Print out each record below, unaltered and complete, without its images.

──────────

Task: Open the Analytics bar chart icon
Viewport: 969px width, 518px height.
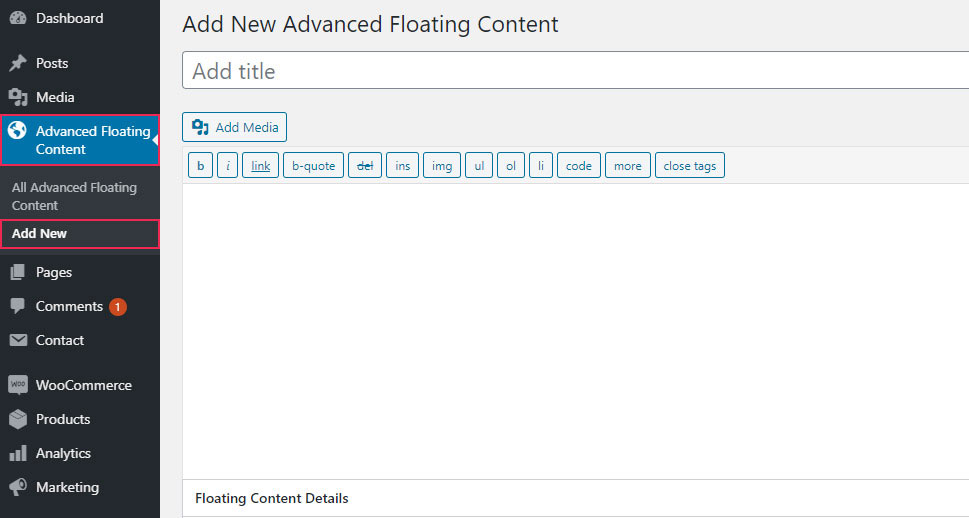Action: click(x=18, y=453)
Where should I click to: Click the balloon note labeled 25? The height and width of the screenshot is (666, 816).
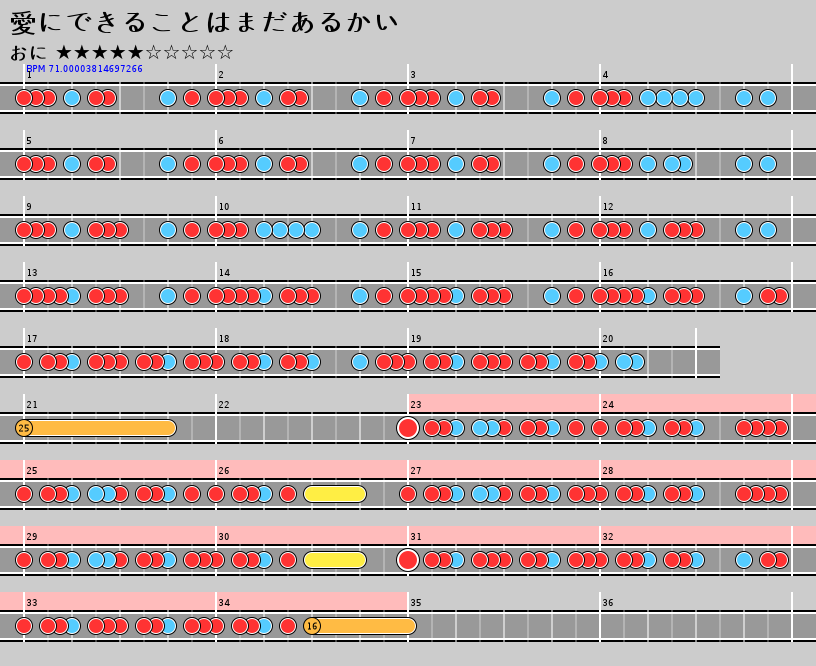[x=24, y=428]
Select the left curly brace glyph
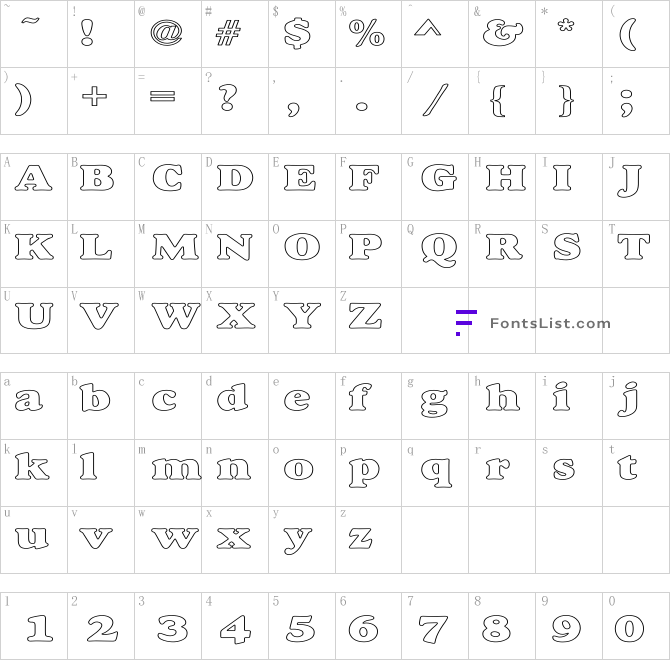670x660 pixels. (x=498, y=101)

──────────

*Response below:*
Task: Open the Analytics bar chart icon
Viewport: 969px width, 518px height.
Action: click(x=18, y=453)
Where should I click to: Click the balloon note labeled 25? The height and width of the screenshot is (666, 816).
[x=24, y=428]
Select the left curly brace glyph
670x660 pixels. (x=498, y=101)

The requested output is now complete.